## Required work
Set down, exactly as written, the lines from the line holding "This screenshot has height=952, width=1270." to the end of the data, inclusive, skipping any pictures.

Collected data
"""

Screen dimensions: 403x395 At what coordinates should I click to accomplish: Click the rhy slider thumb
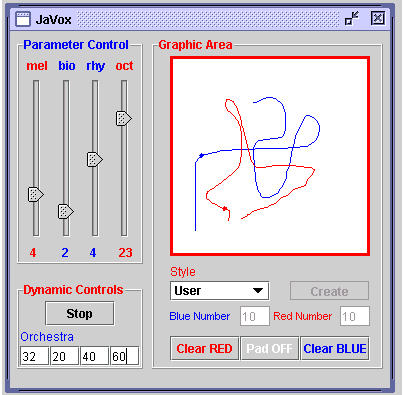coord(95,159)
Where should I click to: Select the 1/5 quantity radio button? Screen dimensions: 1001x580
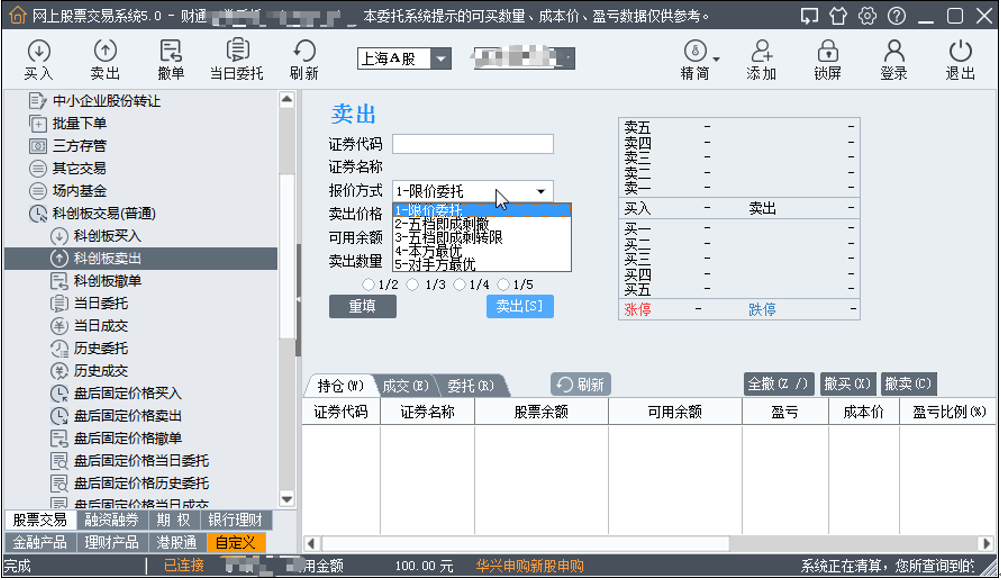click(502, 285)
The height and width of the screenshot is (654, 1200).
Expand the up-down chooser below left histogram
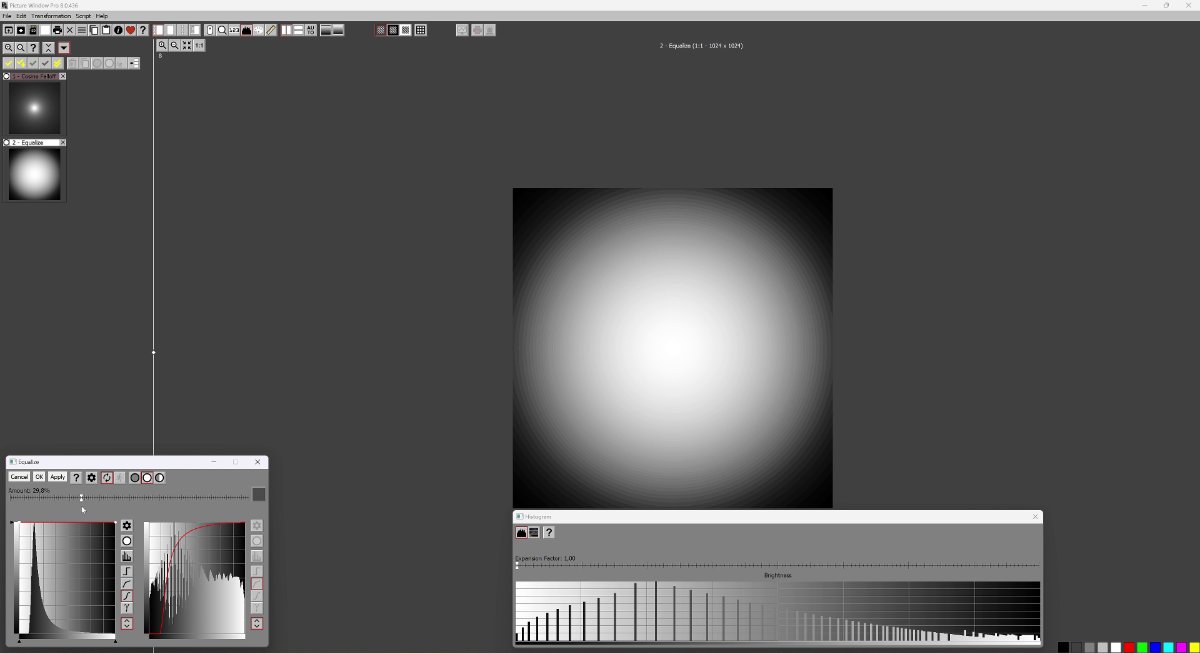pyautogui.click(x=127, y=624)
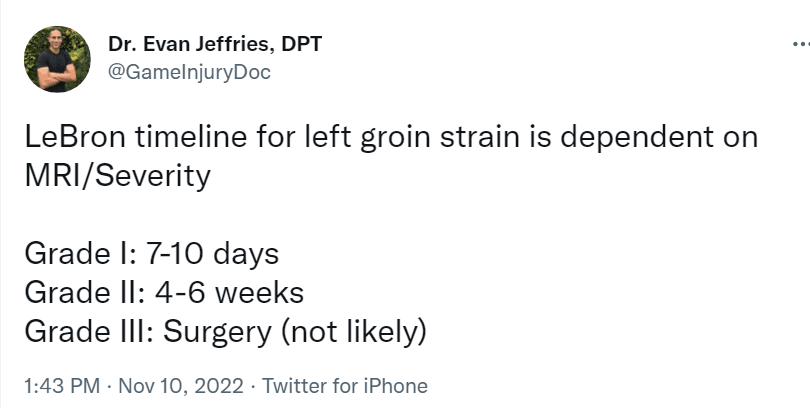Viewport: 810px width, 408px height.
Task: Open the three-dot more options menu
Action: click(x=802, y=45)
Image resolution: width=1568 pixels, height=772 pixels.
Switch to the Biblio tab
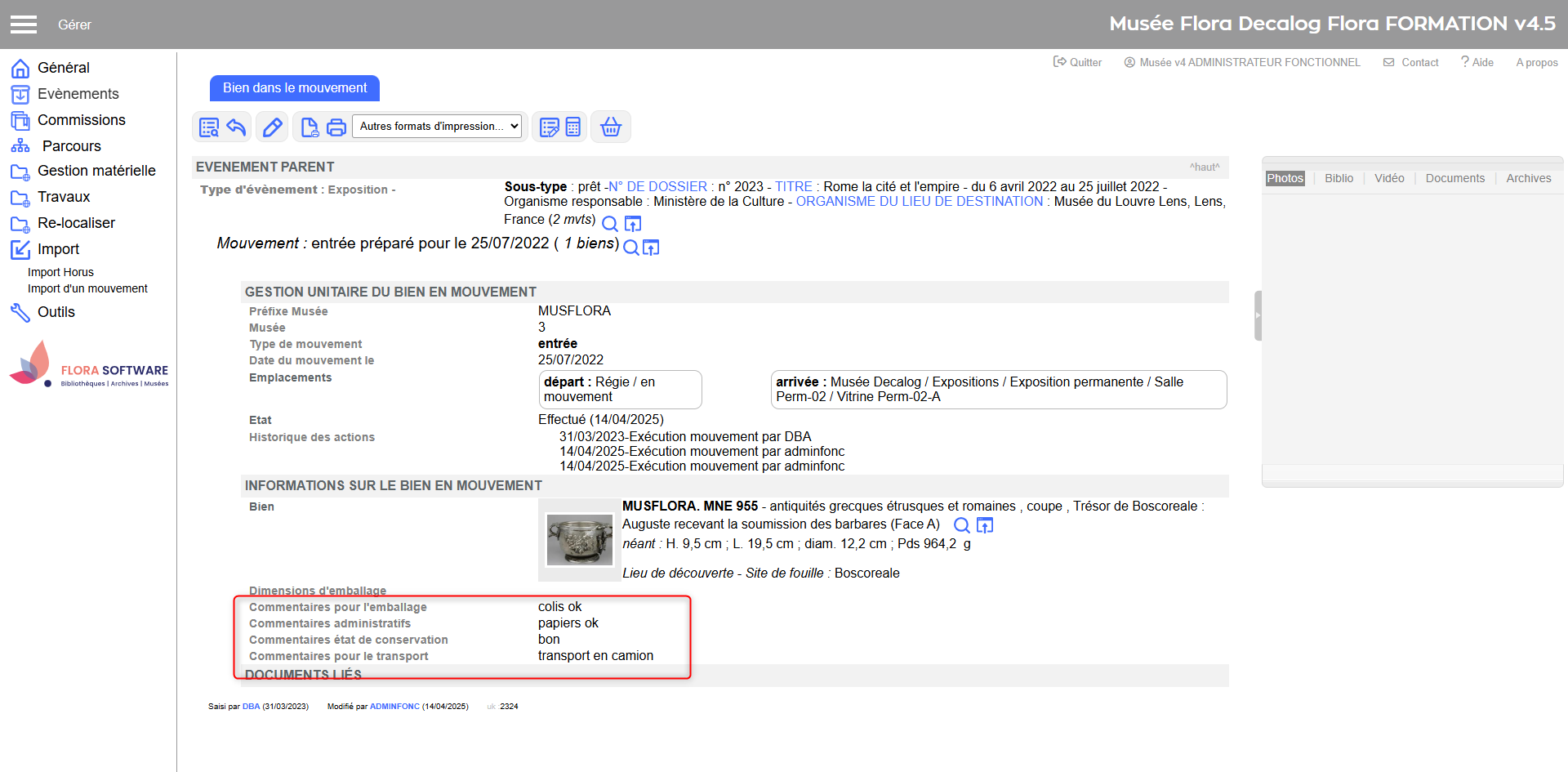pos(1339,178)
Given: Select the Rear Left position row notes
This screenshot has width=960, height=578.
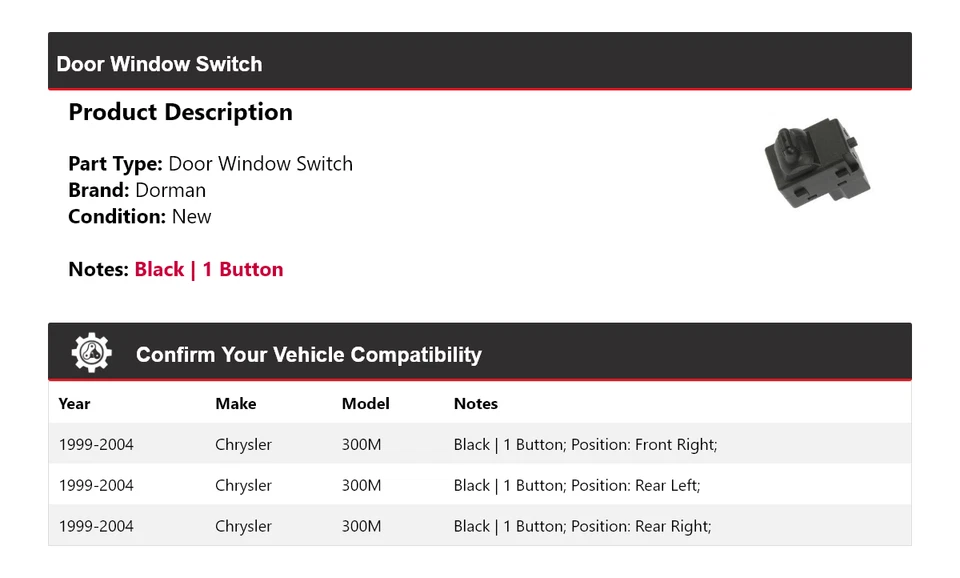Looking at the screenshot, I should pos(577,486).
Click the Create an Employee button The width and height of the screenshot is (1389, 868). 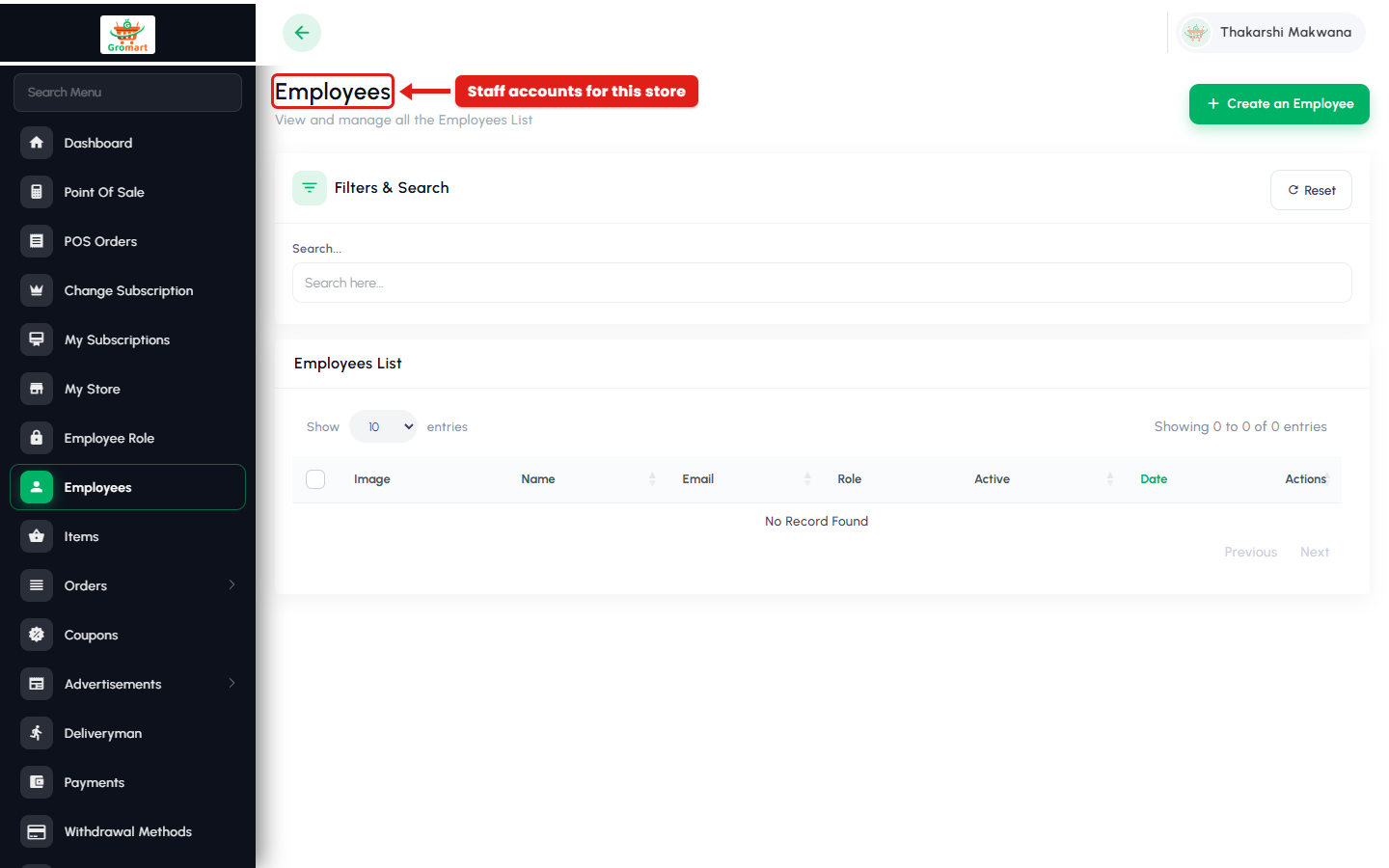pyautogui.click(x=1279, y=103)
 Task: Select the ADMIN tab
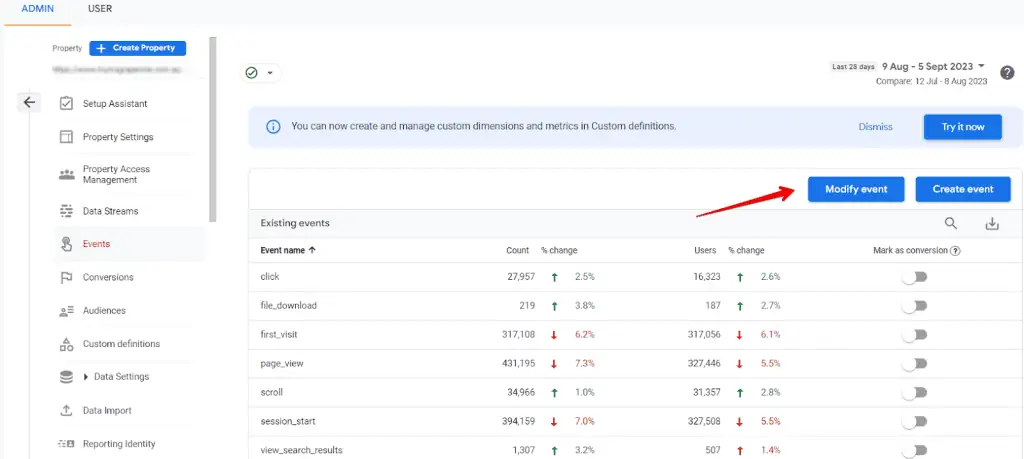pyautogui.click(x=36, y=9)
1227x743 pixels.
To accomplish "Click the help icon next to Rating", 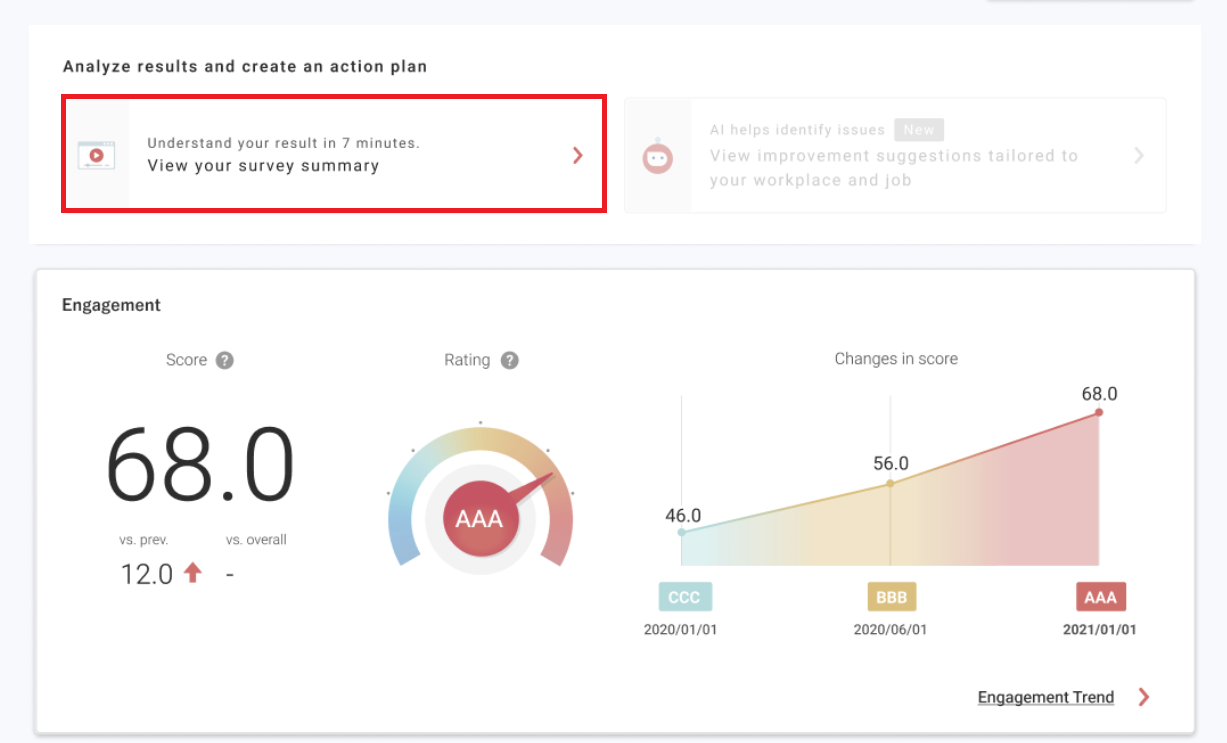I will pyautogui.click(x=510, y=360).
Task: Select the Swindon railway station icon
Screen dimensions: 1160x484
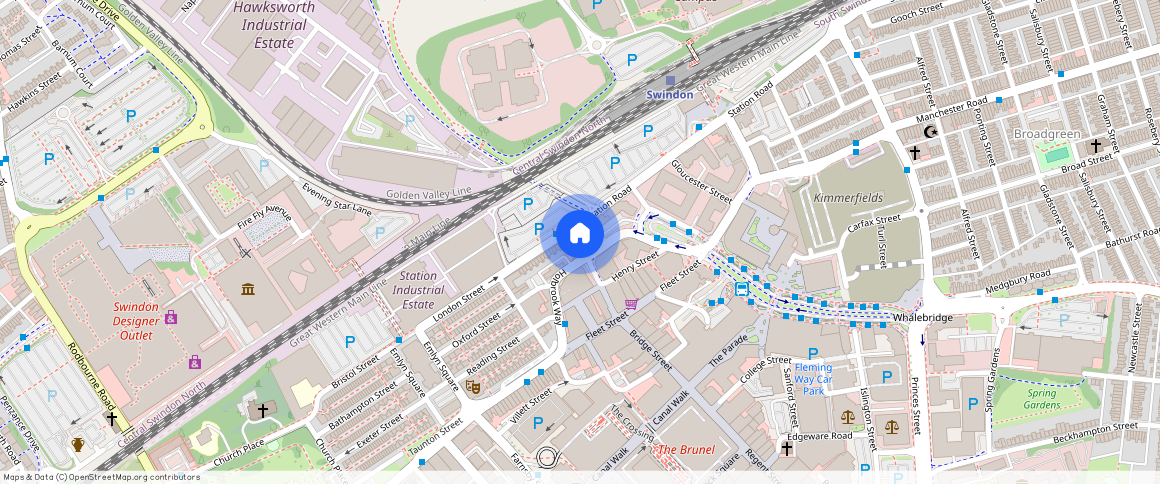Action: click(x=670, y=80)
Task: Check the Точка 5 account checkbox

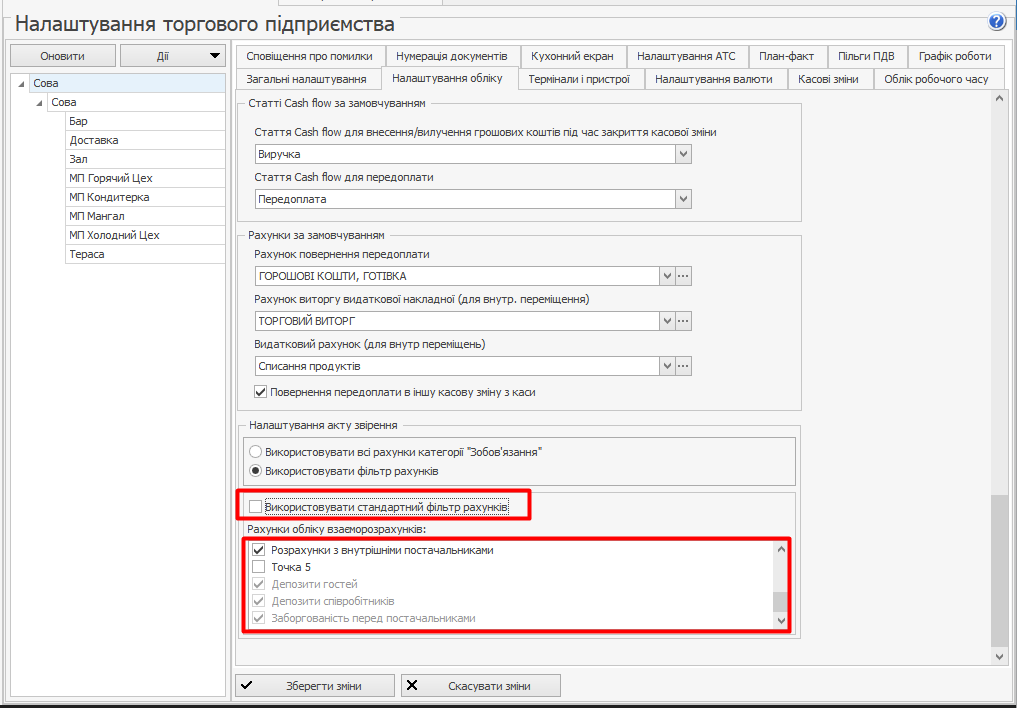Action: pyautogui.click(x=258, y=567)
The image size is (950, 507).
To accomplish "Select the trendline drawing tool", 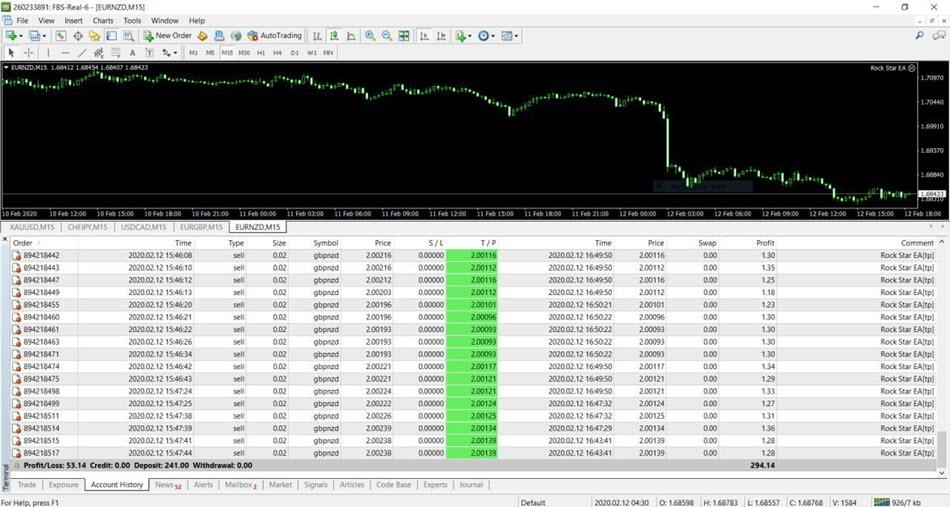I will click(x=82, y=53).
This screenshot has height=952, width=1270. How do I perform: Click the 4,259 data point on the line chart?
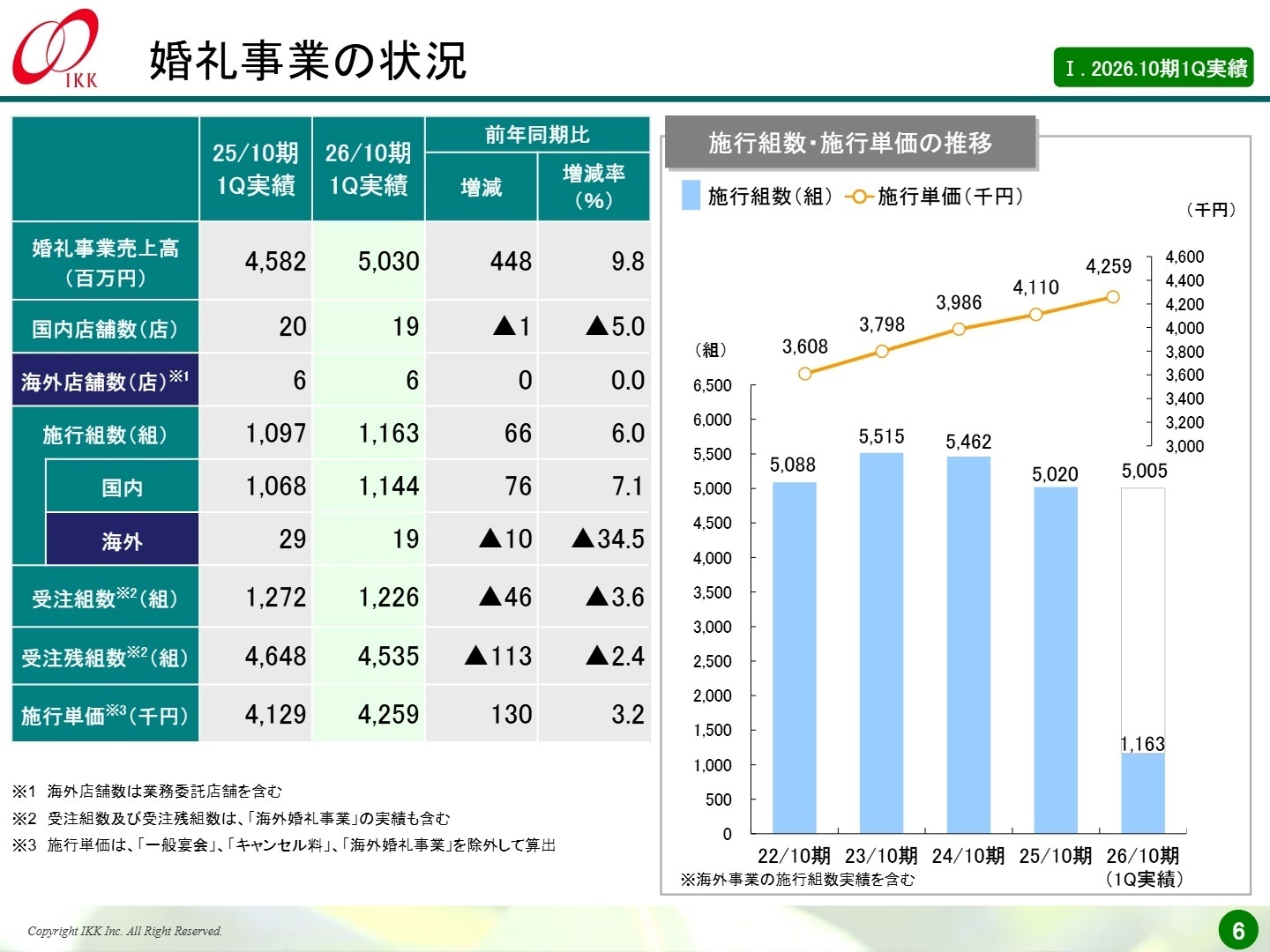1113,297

"""

## Exercise answer
This screenshot has height=952, width=1270. How do I perform: Click the 4,259 data point on the line chart?
1113,297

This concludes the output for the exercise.